Milano (Riformista - Rossella Grasso e Amedeo Junod), 9 giugno 2020

Parla la direttrice del carcere, Cosima Buccoliero

"Misure alternative, tecnologie e laboratori, così abbiamo combattuto il Covid-19".
L'emergenza Coronavirus ha spinto tutte le carceri d'Italia a dover rivedere con estrema rapidità tanto l'organizzazione interna degli spazi quanto le misure di tutela dei diritti dei detenuti, specialmente in merito ai colloqui con i parenti.
La direttrice del carcere di Bollate, Cosima Buccoliero ha raccontato tutte le difficoltà riscontrate e le misure d'emergenza adottate per arginare i rischi relativi alla salute fisica e psicologica dei detenuti e degli operatori del penitenziario; in una prima fase è stato necessario sospendere tutte le attività che comportassero un grande movimento di persone, mantenendo quelle essenziali. "Abbiamo attivato delle iniziative per cercare di fronteggiare questa situazione di emergenza - racconta la direttrice - abbiamo cercato di sfruttare a pieno la strumentazione tecnologica, potenziando il numero delle postazioni, così da consentire a tutti di riuscire a contattare le proprie famiglie, avvalendosi di piattaforme quali Skype e Webex di Cisco, nella prospettiva di implementare anche la formazione a distanza".

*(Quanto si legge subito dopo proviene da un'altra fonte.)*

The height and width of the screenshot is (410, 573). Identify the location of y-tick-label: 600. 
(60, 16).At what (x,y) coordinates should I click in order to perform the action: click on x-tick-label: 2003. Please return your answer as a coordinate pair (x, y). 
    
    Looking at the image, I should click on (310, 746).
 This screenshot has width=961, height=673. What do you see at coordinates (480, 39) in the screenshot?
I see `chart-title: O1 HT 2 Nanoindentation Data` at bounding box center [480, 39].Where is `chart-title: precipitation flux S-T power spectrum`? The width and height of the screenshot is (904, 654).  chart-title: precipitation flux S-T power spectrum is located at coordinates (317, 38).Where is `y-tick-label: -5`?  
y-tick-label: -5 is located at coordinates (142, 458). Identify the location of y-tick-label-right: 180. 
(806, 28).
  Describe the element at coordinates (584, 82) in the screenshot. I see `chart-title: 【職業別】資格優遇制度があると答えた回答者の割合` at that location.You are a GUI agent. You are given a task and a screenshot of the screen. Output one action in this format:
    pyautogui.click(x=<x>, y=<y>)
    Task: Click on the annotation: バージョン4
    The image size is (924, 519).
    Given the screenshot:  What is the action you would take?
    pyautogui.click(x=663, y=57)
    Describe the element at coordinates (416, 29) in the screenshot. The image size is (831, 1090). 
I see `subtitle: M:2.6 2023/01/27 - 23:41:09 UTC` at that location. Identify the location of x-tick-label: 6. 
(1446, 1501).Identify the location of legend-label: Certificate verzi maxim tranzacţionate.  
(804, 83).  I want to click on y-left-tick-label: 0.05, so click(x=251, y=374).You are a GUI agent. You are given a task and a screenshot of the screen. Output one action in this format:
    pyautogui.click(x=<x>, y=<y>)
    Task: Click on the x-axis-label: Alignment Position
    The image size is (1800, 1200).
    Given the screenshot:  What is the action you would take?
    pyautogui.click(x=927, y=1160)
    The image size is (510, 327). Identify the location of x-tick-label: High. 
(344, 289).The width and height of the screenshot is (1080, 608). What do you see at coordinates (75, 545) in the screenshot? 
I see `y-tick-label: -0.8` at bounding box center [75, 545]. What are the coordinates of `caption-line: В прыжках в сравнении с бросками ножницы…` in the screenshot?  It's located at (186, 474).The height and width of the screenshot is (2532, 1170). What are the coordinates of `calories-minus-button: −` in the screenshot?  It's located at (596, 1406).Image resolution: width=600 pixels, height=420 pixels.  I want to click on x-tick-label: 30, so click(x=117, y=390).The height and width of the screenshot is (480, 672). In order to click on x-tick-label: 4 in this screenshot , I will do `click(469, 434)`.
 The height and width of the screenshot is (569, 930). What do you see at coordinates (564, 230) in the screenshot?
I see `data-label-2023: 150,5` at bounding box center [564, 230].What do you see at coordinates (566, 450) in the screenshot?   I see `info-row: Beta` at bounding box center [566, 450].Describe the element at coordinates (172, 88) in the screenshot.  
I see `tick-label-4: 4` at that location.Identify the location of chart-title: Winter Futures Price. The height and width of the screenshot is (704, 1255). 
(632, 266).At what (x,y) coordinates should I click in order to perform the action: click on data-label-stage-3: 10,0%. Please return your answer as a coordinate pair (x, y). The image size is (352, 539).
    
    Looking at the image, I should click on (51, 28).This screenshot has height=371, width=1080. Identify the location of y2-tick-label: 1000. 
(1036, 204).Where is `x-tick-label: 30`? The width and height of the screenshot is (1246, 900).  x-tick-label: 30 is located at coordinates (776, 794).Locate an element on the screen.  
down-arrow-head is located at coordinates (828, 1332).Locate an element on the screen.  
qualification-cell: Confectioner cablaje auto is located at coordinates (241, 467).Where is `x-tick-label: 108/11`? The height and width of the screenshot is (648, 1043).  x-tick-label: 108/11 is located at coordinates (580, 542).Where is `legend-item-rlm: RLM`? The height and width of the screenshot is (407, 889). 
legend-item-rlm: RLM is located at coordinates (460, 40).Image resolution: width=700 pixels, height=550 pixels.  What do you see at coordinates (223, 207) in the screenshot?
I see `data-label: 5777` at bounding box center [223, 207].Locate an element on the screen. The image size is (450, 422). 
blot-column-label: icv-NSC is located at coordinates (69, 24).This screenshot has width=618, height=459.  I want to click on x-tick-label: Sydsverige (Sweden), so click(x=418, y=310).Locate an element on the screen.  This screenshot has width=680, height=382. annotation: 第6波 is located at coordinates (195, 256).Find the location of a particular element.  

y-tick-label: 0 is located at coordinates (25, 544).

L'attenzione di tutto il personale verso ogni esigenza dei detenuti, nel cercare di rispettare in ogni modo i loro diritti nonostante il lockdown che ha reso difficile la quotidianità anche di chi vive recluso, ha fatto sì che a Bollate regnasse la calma e si ricreasse una nuova normalità.
Bollate ha registrato vari casi di positività al Coronavirus, tra i detenuti e anche tra il personale, ma si è riusciti a evitare una diffusione esponenziale del contagio.
Una delle più grandi criticità riscontrate a Bollate ha riguardato lo stop all'alto numero di detenuti soliti uscire per attività lavorative o di chi avrebbe potuto usufruire di permessi premio; a fronte della sospensione delle uscite e di molti servizi, come gli ingressi degli operatori esterni o delle associazioni di volontariato, sono nate iniziative dei singoli detenuti, tra cui la creazione di laboratori di sartoria per la realizzazione delle mascherine in tessuto, distribuite anche a detenuti di altri Istituti penitenziari; molte attività sono state possibili grazie alla collaborazione dei detenuti e del personale penitenziario che si è reso disponibile a dare una mano il più possibile per fronteggiare la pandemia usando i mezzi a disposizione.
Ammontano a circa 300 i detenuti che sono usciti in questo periodo grazie alle misure alternative della pena, per motivi di salute o perché c'era la possibilità di uno spostamento della pena ai domiciliari.
Diminuire la presenza di detenuti all'interno dell'Istituto è stato l'unico modo rapido ed efficace per garantire il distanziamento sociale e reperire spazi necessari ad isolare contagiati, detenuti, operatori o anche coloro che presentassero sintomi sospetti simil-influenzali; il carcere di Bollate si è preparato alla riapertura con i colloqui con i familiari di persona, e la riapertura delle porte agli operatori del Terzo settore.